Work instruction:
Will you transcribe all the entries word for word, skipping the pictures they hold?

*** Opening of Provided records ***

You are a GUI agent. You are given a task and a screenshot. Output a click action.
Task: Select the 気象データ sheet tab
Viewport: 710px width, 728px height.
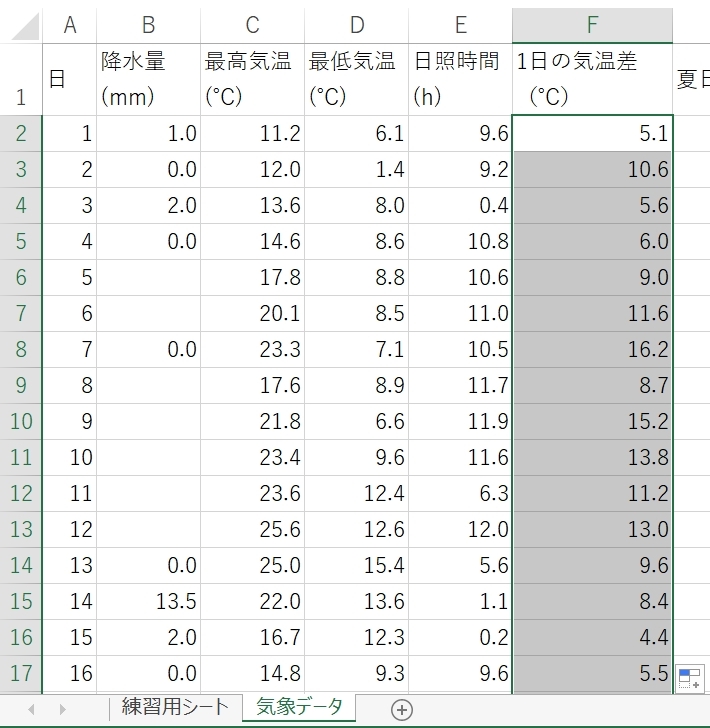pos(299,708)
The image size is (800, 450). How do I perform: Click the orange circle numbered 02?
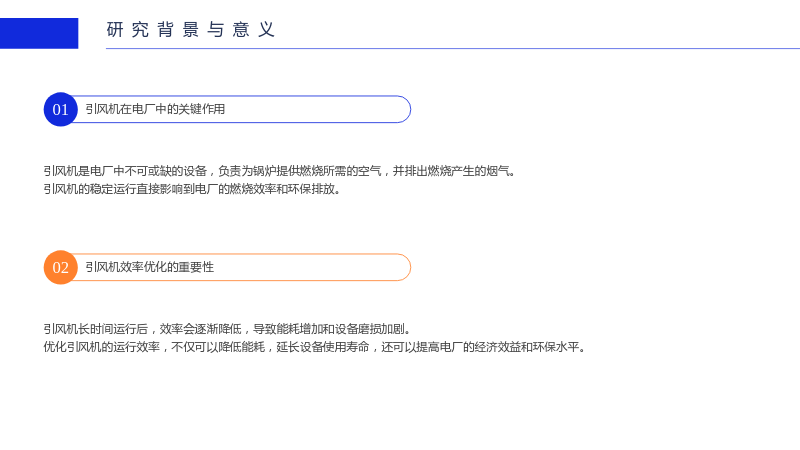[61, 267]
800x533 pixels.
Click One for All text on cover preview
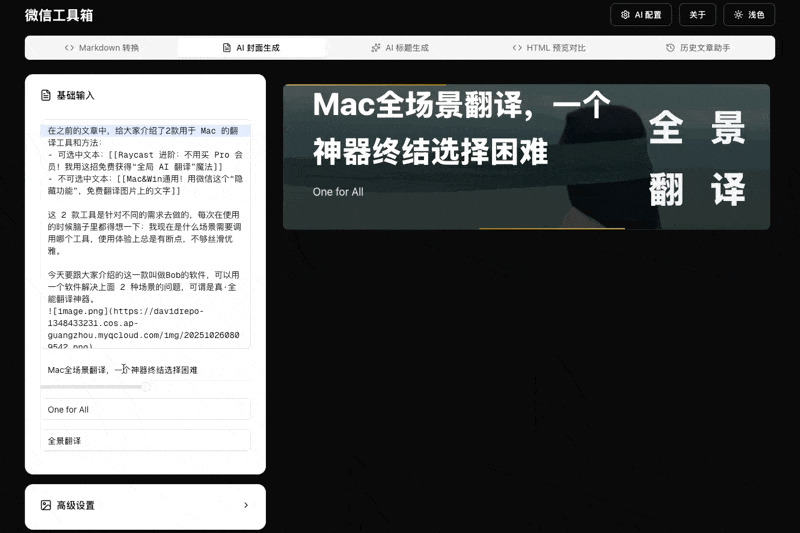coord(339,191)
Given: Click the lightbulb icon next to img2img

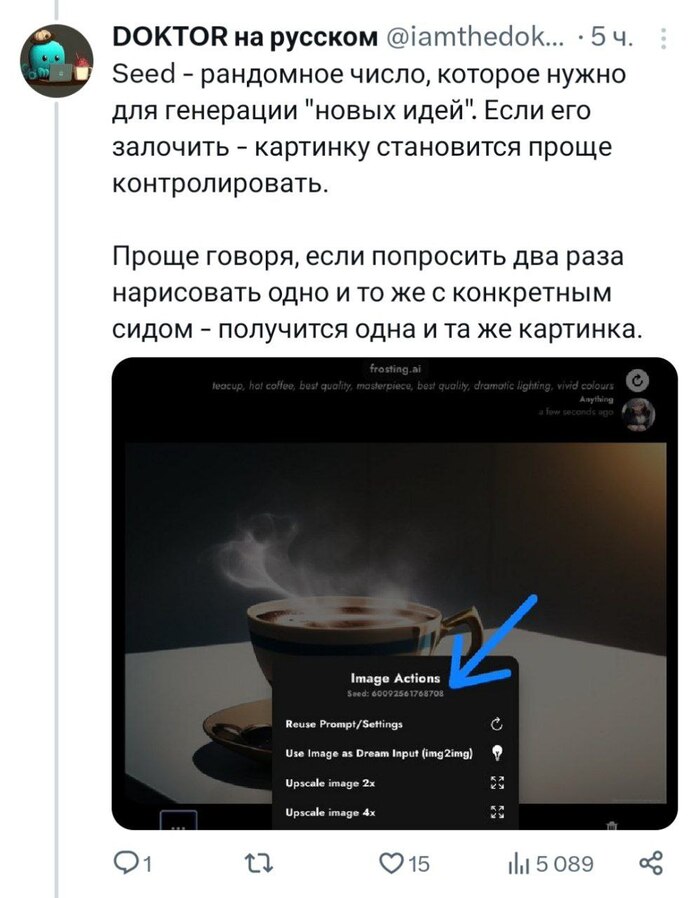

*** Close of Provided records ***

Written solution:
You are a GUI agent. You are given a task and a screenshot. Output a click action.
Task: Select the 気象データ sheet tab
Viewport: 710px width, 728px height.
pos(299,708)
The image size is (800, 450). How do I perform: Click the orange circle numbered 02?
[61, 267]
800x533 pixels.
Click One for All text on cover preview
coord(339,191)
Given: Click the lightbulb icon next to img2img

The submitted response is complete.